Multikanal-Georadartechnologie findet Munitionsreste und andere Hindernisse

Multikanal-Georadartechnologie findet Munitionsreste und andere Hindernisse

Fremdkörper in Schotterbettung und Gleisunterbau, wie zum Beispiel Munitionsreste, können Instandhaltungsarbeiten signifikant behindern oder verzögern. Weder mit Metalldetektoren, Magnetometern noch konventionellen Georadarsystemen lassen sich Objekte im Gleisbett zuverlässig erkennen. Unsere Multikanal-Georadartechnologie mit erhöhter Scandichte erlaubt eine tomografische Analyse des Bahnkörpers und damit eine wesentlich verbesserte Ortung.

Um kostenintensive Verzögerungen bei Stopfung oder Bettungsreinigung zu vermeiden, sollte man bereits vor den Arbeiten über vergrabene Fremdkörper Bescheid wissen. Besonders bei Blindgängern beziehungsweise UXO (Unexploded Ordnance, also nicht explodierte Munition) ist mit langwierigen Unterbrechungen und einer Gefährdung von Personen zu rechnen.

Multi-Antennen-Radartechnologie

Georadar oder auch GPR (Ground Penetrating Radar) dient zur kontinuierlichen Zustandserfassung von Eisenbahnstrecken. Bisher konnten nur drei Profile des Bahnkörpers abgebildet werden: in der Gleisachse sowie links und rechts der Bahn. Mit unserem neu entwickelten Multi-Antennen-Radarsystem können bis zu 30 Profile gleichzeitig aufgenommen werden. Dies ermöglicht eine tomografische Schnittbilddarstellung des Bahnkörpers. Mit der zusätzlich stark erhöhten lateralen Auflösung (Faktor 10) eröffnen sich neue Möglichkeiten der Dateninterpretation. Kampfmittel (Bomben, Munitionskanister etc.), Fels- oder Betonbrocken, Kabel und Leitungen können mit dieser Technologie wesentlich besser geortet und kartiert werden.  

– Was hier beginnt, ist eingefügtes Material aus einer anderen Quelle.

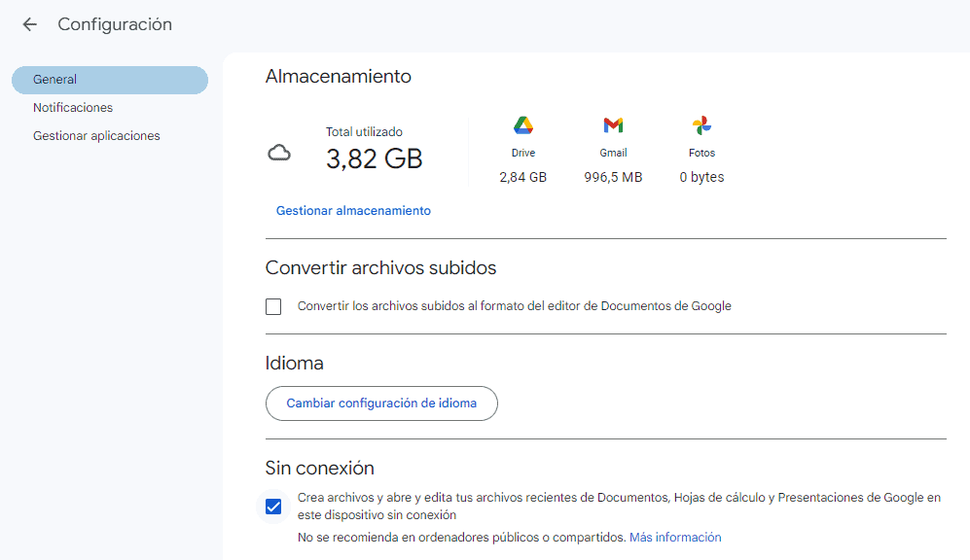Click the Gmail 996,5 MB usage figure
970x560 pixels.
coord(613,177)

Versuche zur Detektion von Fremdkörpern und Blindgängern

Um die Leistungsfähigkeit der Multikanal-Radartechnologie unter Beweis zu stellen, haben wir Versuche mit unterschiedlichen Fremdkörpern durchgeführt. Erste Tests, bei denen kleinere Objekte wie etwa Metallkanister in geringer Tiefe in Schotterbettungen detektiert wurden, zeigten bereits Erfolge.

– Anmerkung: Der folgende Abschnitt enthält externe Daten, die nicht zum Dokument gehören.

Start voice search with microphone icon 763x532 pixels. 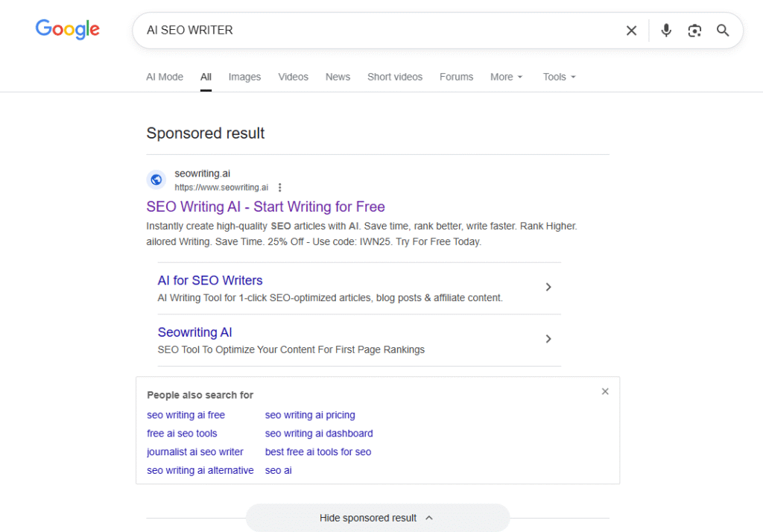pos(666,31)
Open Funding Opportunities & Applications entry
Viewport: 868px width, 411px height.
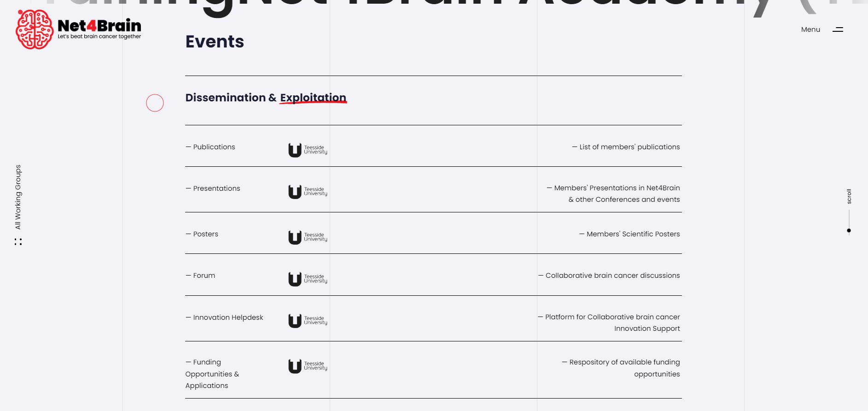pos(212,374)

Für die nächsten Messungen wurde eine entschärfte Fliegerbombe unter einem Testgleis vergraben. Sie hat aussagekräftige Signale produziert, die auf einen größeren Fremdkörper hinweisen. Aufgrund der Radargramme kann nicht zwangsläufig zwischen Munitionsresten, Blindgängern oder ungefährlichen Fremdkörpern unterschieden werden, doch der hohe Kontrast lässt mit großer Wahrscheinlichkeit auf ein metallisches Objekt schließen. Die Messdaten erlauben außerdem eine Unterscheidung zu Stauwasser oder Schlammstellen.

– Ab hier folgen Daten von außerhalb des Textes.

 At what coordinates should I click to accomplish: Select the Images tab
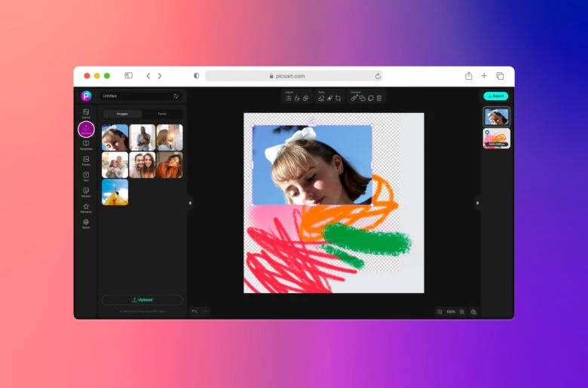coord(121,114)
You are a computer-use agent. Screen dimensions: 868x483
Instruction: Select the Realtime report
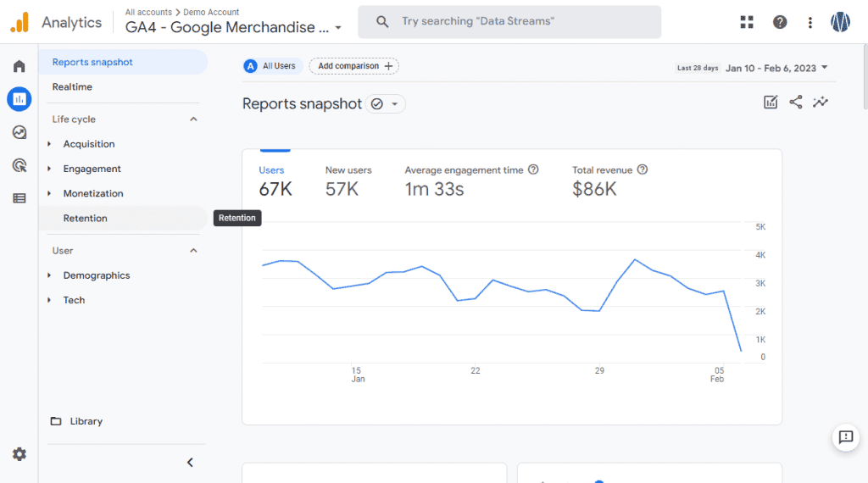click(x=72, y=87)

Die Technologie ermöglicht eine sichere Kartierung von großen Objekten im Gleis, unabhängig davon, ob es sich um Blindgänger oder Betonbrocken handelt. Mit der Segmentierung beziehungsweise dem Labeling – der farblichen Markierung – von Anomalien wurden die Messdaten veranschaulicht. So wird auch für Laien deutlich, dass sich an der hervorgehobenen Stelle ein Fremdkörper befinden muss. Ebenso ist dies eine Grundlage für eine zukünftige automatisierte Auswertung.